By Benard Sanga | October 7th 2018
Wife of the slain radical cleric Sheikh Aboud Rogo,  Haniya Said Sagar at Mombasa High Court on Friday. [Kelvin Karani, Standard]

Despite being acquitted by the High Court on Friday, authorities have refused to free Haniya Said Sagar, the widow of the slain radical cleric Sheikh Aboud Rogo.

Yesterday, her lawyer Mbugua Mureithi and rights group Haki Africa in Mombasa accused the State of plotting to hold her indefinitely at Shimo la Tewa Prison arguing that this amounts to “detention without trial”.

The State wants the courts to rely on a precedent set by the Supreme Court last week to allow the continued detention of two Iranians freed of terrorism charges by the Court of Appeal last year but Mbugua says the precedent cannot apply in his client’s case.

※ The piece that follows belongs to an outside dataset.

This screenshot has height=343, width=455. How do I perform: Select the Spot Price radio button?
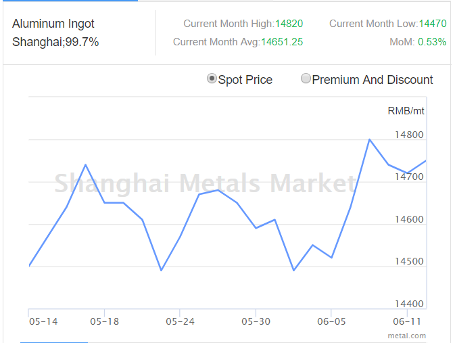tap(212, 78)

On Friday, High Court Judge, Lady Justice Dorah Chepkwony overturned Sagar’s 10-year conviction over a botched terror attack at Mombasa’s police station on September 11 2016.

Justice Chepkwony ruled that the lower court erred to convict Saggar on defective charge sheet adding that there was no sufficient evidence to link the appellant to the attack. The lower court convicted Sagar for alleged links to three female terror suspects who raided Mombasa’s Central police station on September 11 in 2016.

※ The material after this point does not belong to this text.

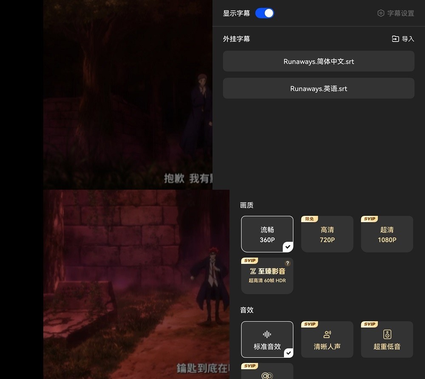Select Runaways.英语.srt subtitle file
The width and height of the screenshot is (425, 379).
tap(319, 88)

It was short-lived freedom for the widow after the State applied to the same judge to suspend her judgement on grounds that the prosecution intends to appeal the acquittal.

On Friday afternoon, the judge suspended the acquittal, after the prosecution filed a motion of appeal, ordering that Sagar should be detained at Shimo La Tewa until Tuesday when she will rule on the matter.

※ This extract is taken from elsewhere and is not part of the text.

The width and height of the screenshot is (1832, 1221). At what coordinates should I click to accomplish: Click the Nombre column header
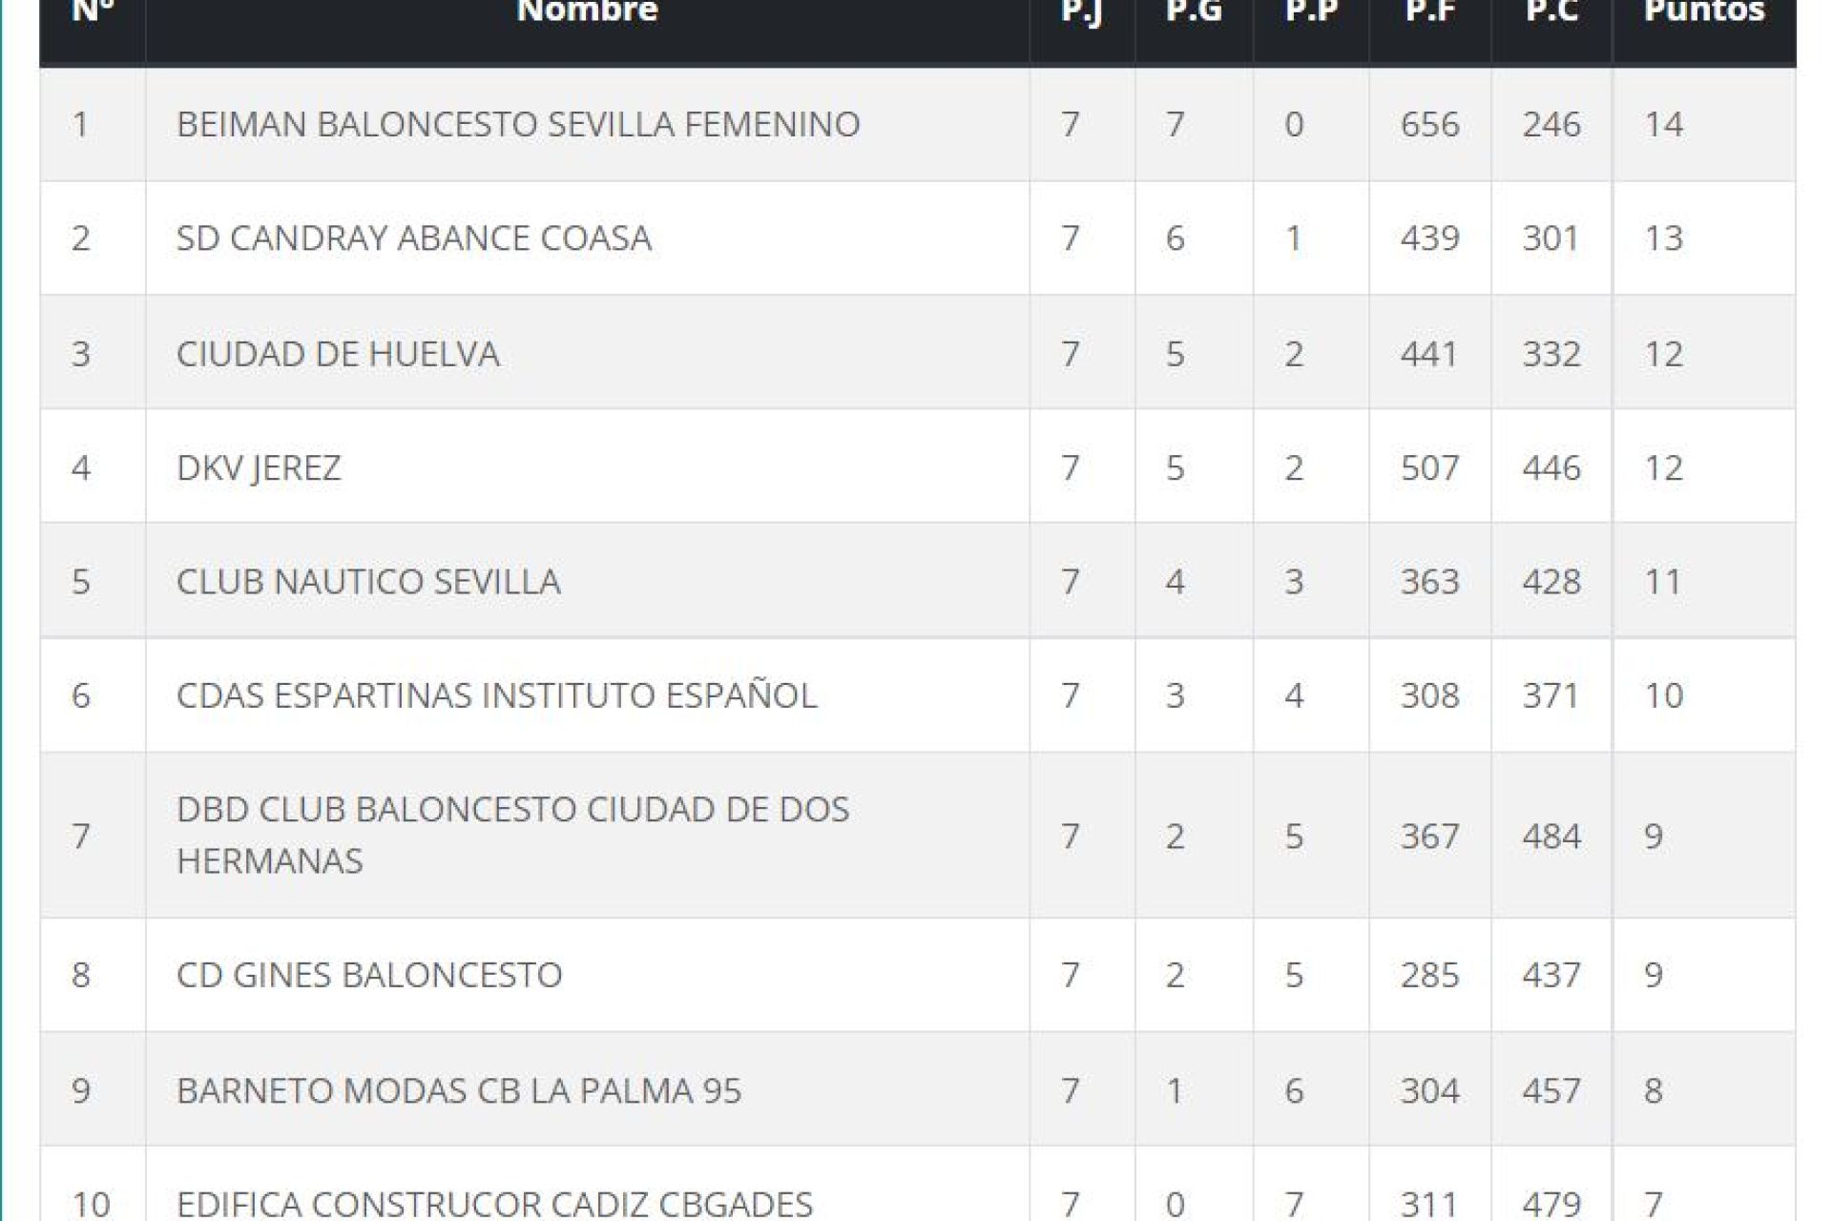(x=587, y=11)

“The Judge relied on the precedent set by the Supreme Court in the case of two Iranians accused of terrorism-related activities. The apex court suspended the acquittal of the two until an appeal by the State is heard and determined,” Sagar’s lawyer Mbugua Mureithi said.

Mbugua however said that the circumstance of the two cases were different as the Iranians, Ahmad Abolfathi Mohamed and Sayed Mansour Mousavi were detained because they were flight risk and Kenya and Iran do not have extradition treaty.

“It is just an absurd precedence or decision. We cannot suspend or substitute civil liberties because of court’s inherent powers,” he said.